Is there any way to make use of the multiple cores and (comparatively)
large amounts of memory to speed up the reprojection process? I know that
I'll have the same issue with other projects so, while I can certainly
continue to run other applications and processes while these slowly grind
away, I'd like to learn if I can shorten the required times.
Rich
_______________________________________________
grass-user mailing list
grass-user@lists.osgeo.org
http://lists.osgeo.org/mailman/listinfo/grass-user
On Sat, 10 Mar 2012, Daniel Victoria wrote:
Take a look at the parallel grass jobs wiki.
http://grass.osgeo.org/wiki/Parallel_GRASS_jobs
daniel,
Thank you. It will be quite nice when grass can be completely compiled for
parallel operations.
Rich
On 10/03/2012 20:07, Daniel Victoria wrote:
> ...The problem is that, if the grass command changes the
> region settings, things might not work.
You can start additional GRASS sessions in other mapsets, change the region there, then work in parallel on various chunks of the big map.
Hermann
Daniel Victoria wrote:
I thinkg you have to use "poors man parallelization"... That is, split
the work and issue multiple commands separately.

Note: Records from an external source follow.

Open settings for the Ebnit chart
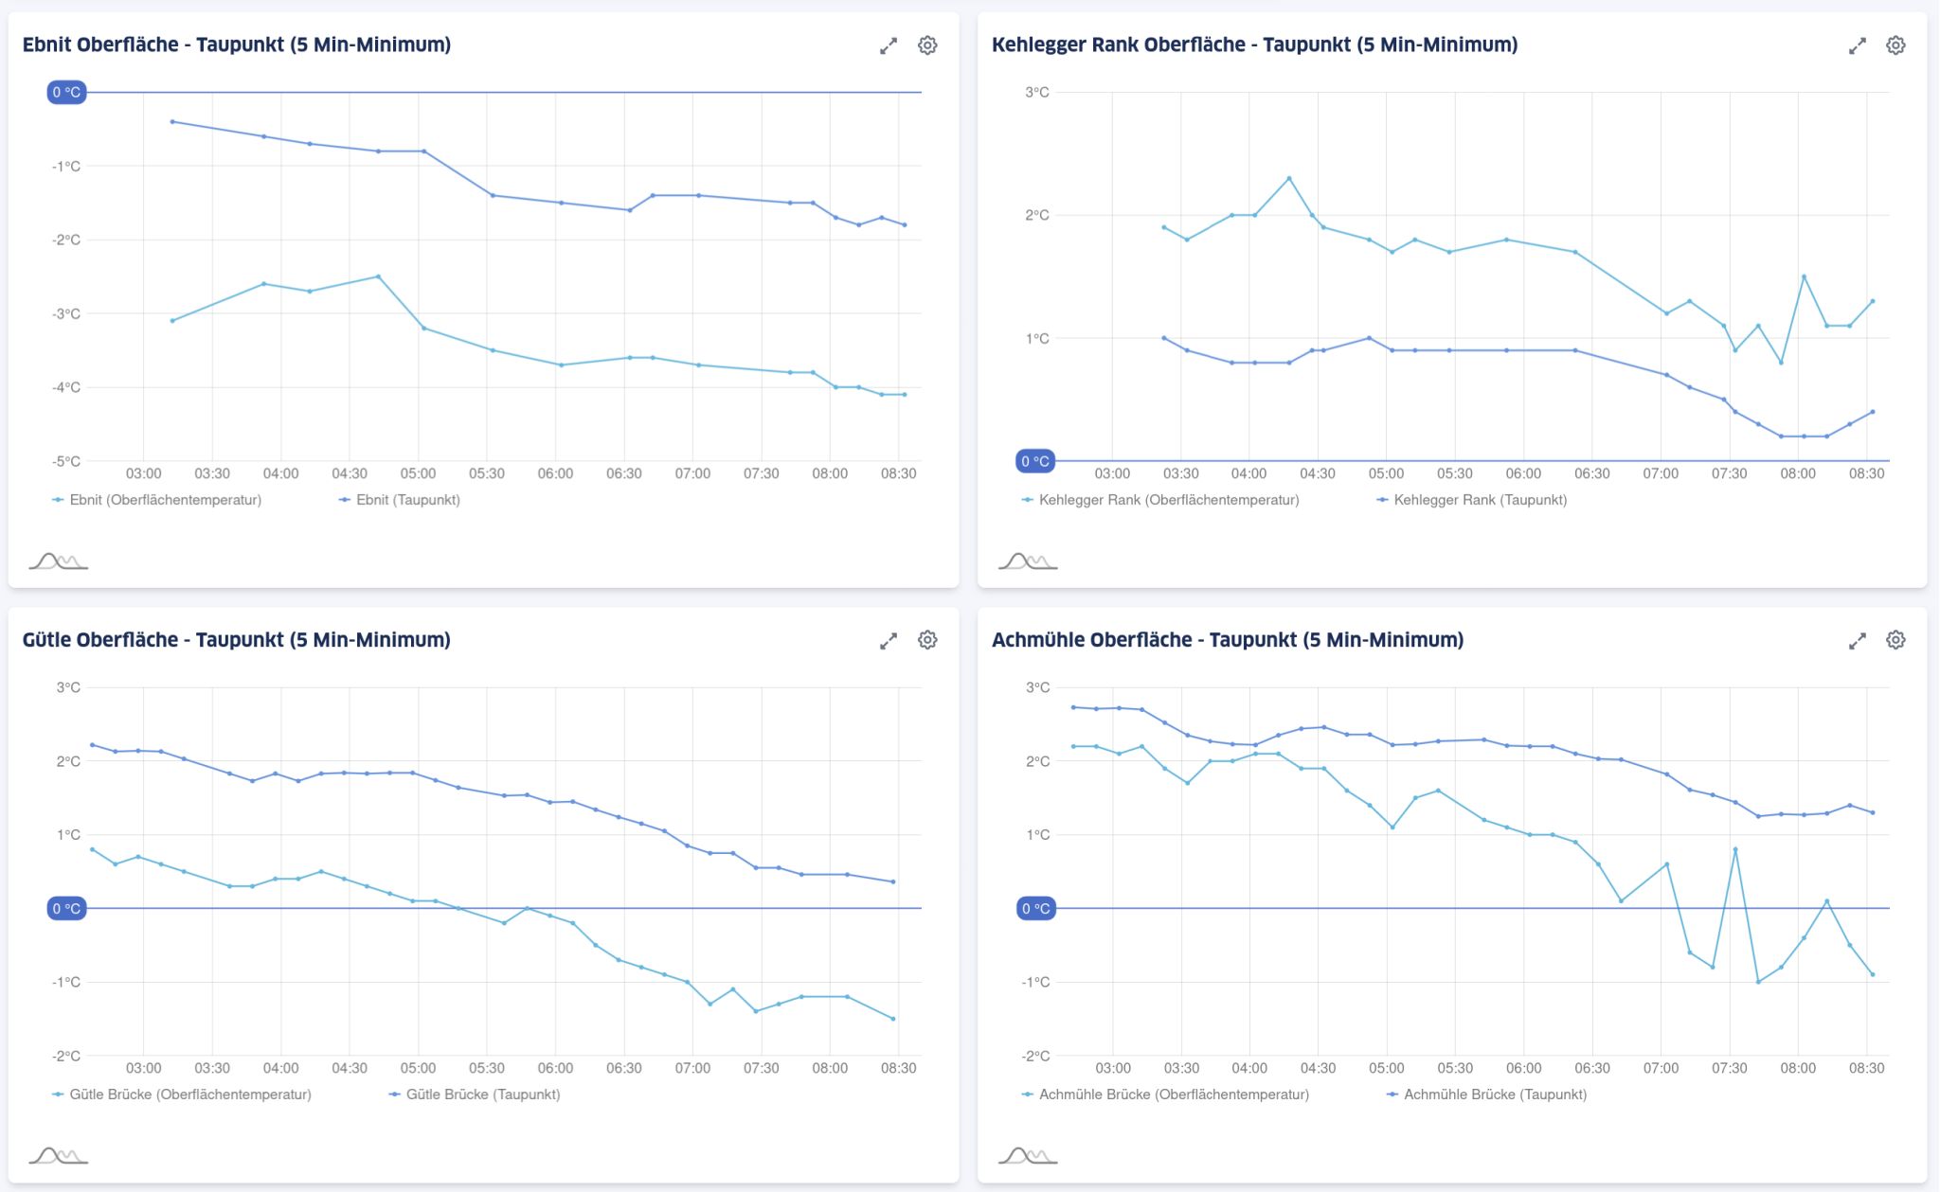Image resolution: width=1940 pixels, height=1192 pixels. (x=928, y=44)
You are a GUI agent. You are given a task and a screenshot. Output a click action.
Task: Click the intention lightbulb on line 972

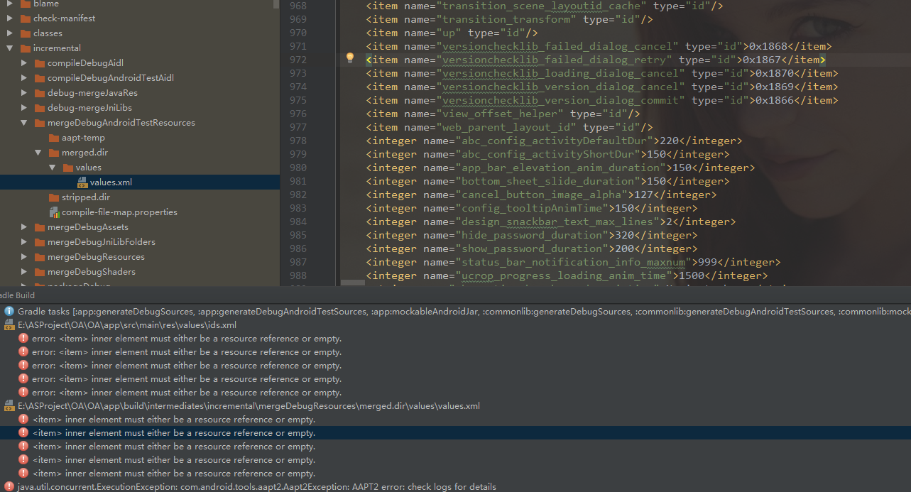tap(349, 57)
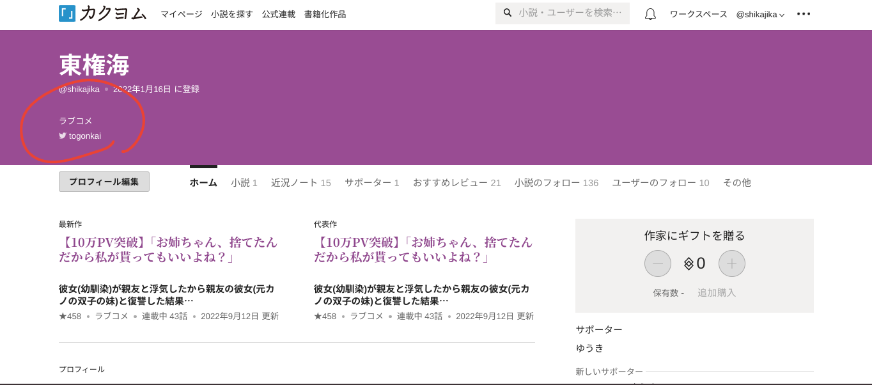Viewport: 872px width, 385px height.
Task: Click the minus gift amount button
Action: click(x=657, y=263)
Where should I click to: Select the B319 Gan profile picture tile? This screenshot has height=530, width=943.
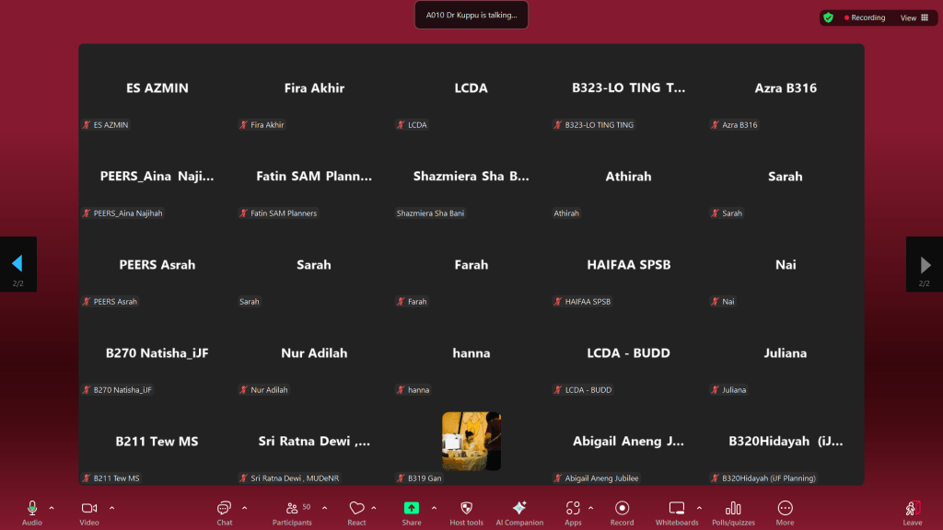[472, 441]
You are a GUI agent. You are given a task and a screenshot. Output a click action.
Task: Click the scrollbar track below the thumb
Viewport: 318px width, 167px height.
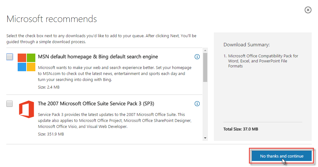[x=205, y=109]
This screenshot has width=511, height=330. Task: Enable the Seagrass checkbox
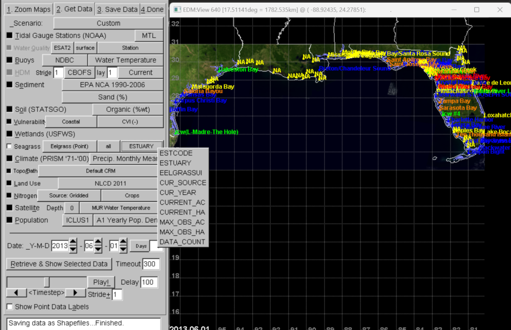point(9,146)
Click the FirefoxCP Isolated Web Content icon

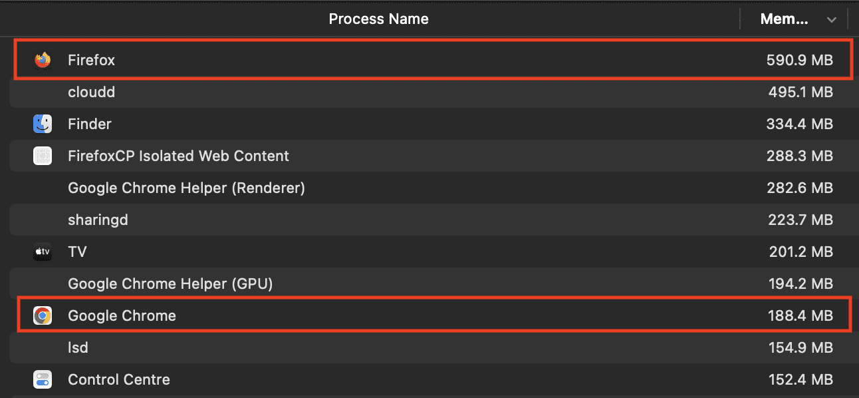42,156
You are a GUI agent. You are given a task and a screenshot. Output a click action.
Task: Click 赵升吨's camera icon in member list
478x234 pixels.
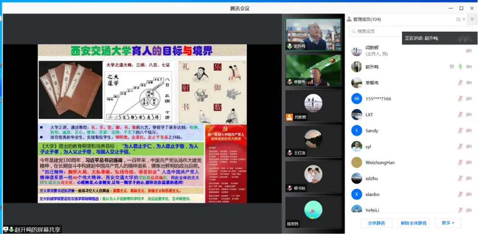[469, 67]
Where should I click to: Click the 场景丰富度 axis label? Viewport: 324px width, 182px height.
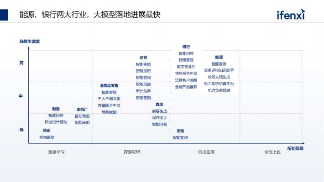(30, 42)
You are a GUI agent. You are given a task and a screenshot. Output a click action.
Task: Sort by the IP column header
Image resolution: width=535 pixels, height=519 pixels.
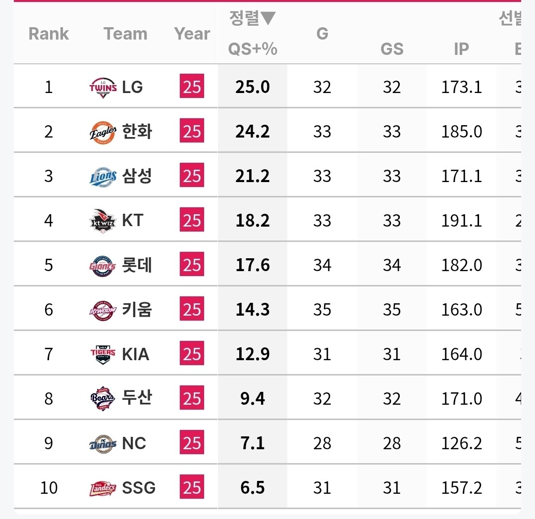click(461, 49)
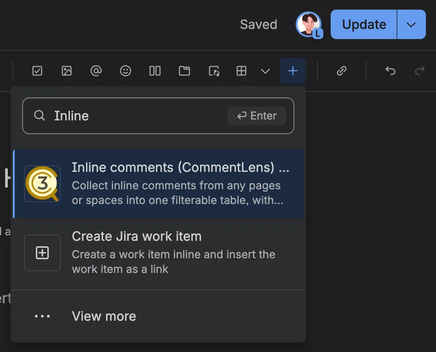Click the Update button
This screenshot has width=436, height=352.
click(x=364, y=24)
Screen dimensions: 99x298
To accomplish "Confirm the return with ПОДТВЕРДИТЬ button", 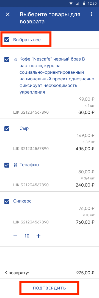I will pyautogui.click(x=50, y=288).
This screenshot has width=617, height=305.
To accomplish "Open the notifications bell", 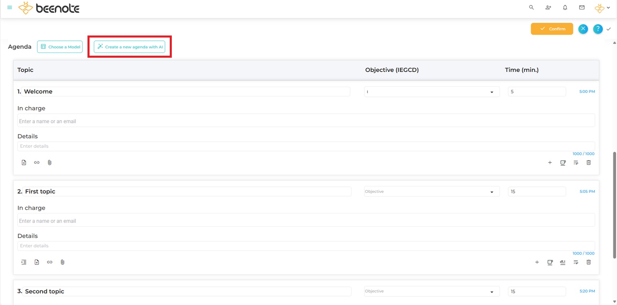I will click(565, 8).
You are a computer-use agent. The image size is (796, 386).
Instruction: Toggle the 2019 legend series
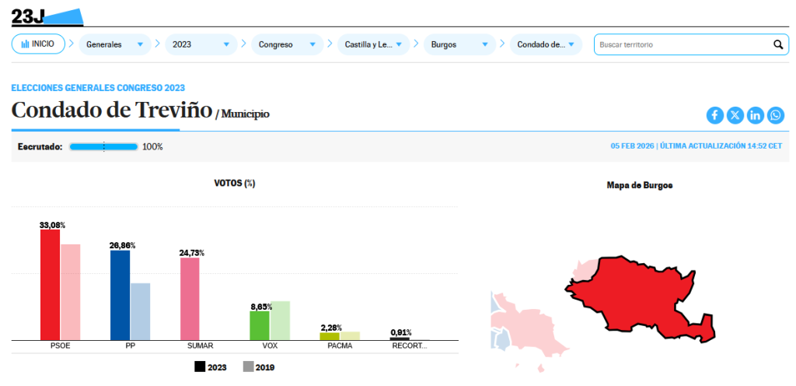click(x=259, y=367)
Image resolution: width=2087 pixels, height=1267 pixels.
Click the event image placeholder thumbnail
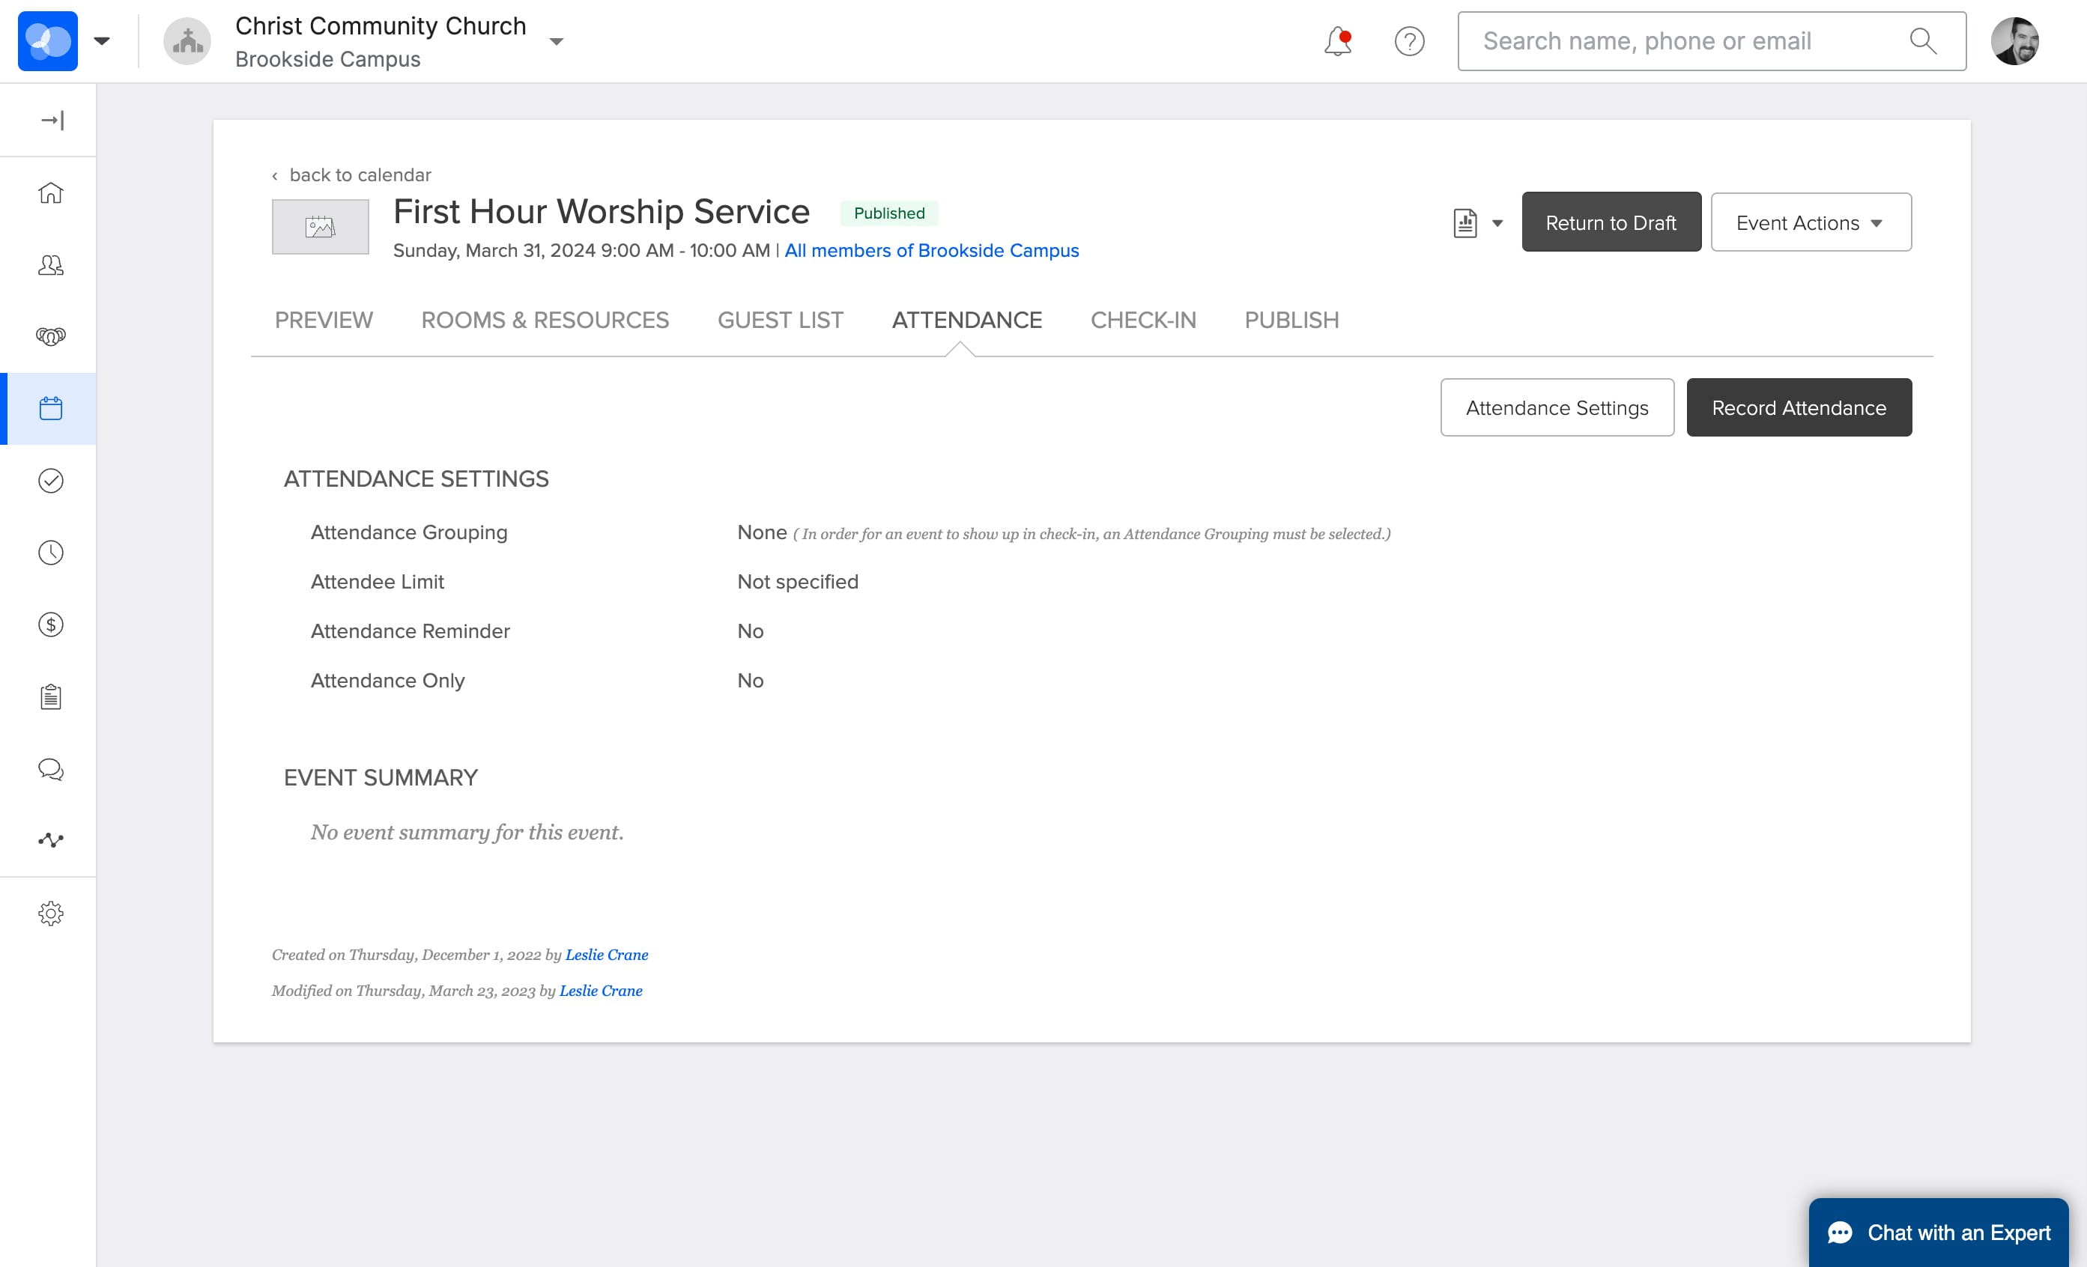[x=320, y=227]
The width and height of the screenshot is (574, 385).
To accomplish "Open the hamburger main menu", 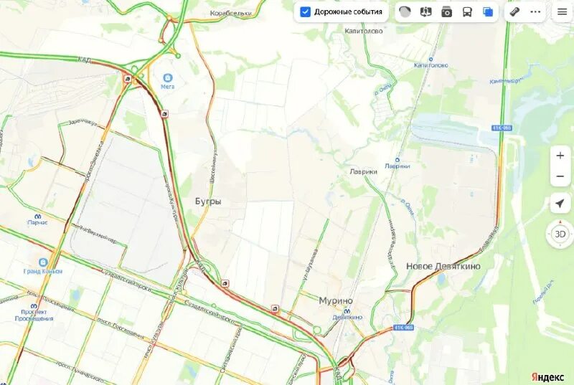I will point(562,12).
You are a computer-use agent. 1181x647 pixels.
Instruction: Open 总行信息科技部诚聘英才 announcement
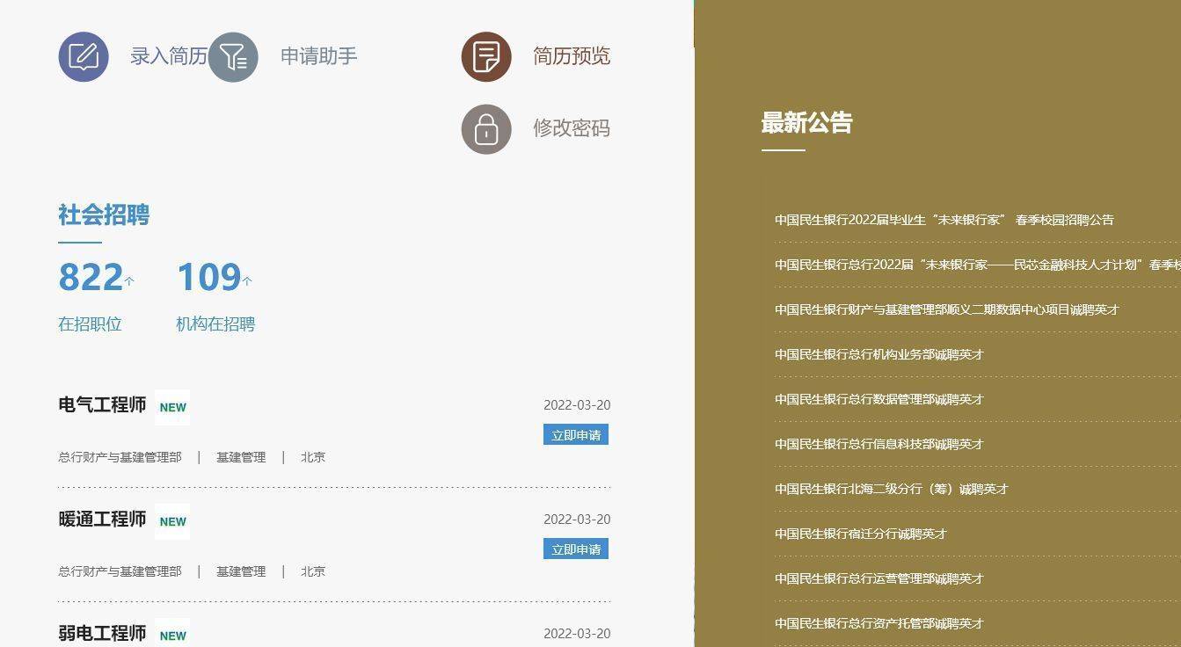[878, 444]
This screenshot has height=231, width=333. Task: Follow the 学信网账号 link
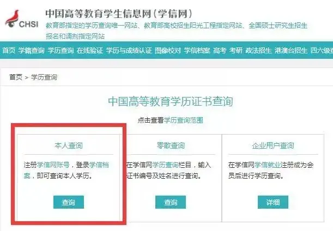[53, 165]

So I'd try splitting the large raster into small chunks and then
projecting each one separately, sending the project command to the
background. The problem is that, if the grass command changes the
region settings, things might not work.
r.proj doesn't change the region.
Processing the map in chunks requires setting a different region for
each command. That can be done by creating named regions and using the
WIND_OVERRIDE environment variable, e.g.:
g.region ... save=region1
g.region ... save=region2
...
WIND_OVERRIDE=region1 r.proj ... &
WIND_OVERRIDE=region2 r.proj ... &
...
The main factor which is likely to affect parallelism is the fact that
the processes won't share their caches, so there'll be some degree of
inefficiency if there's substantial overlap between the source areas
for the processes.
If you have more than one such map to project, processing entire maps
in parallel might be a better choice (so that you get N maps projected
in 10 hours rather than 1 map in 10/N hours).
--
Glynn Clements <glynn@gclements.plus.com>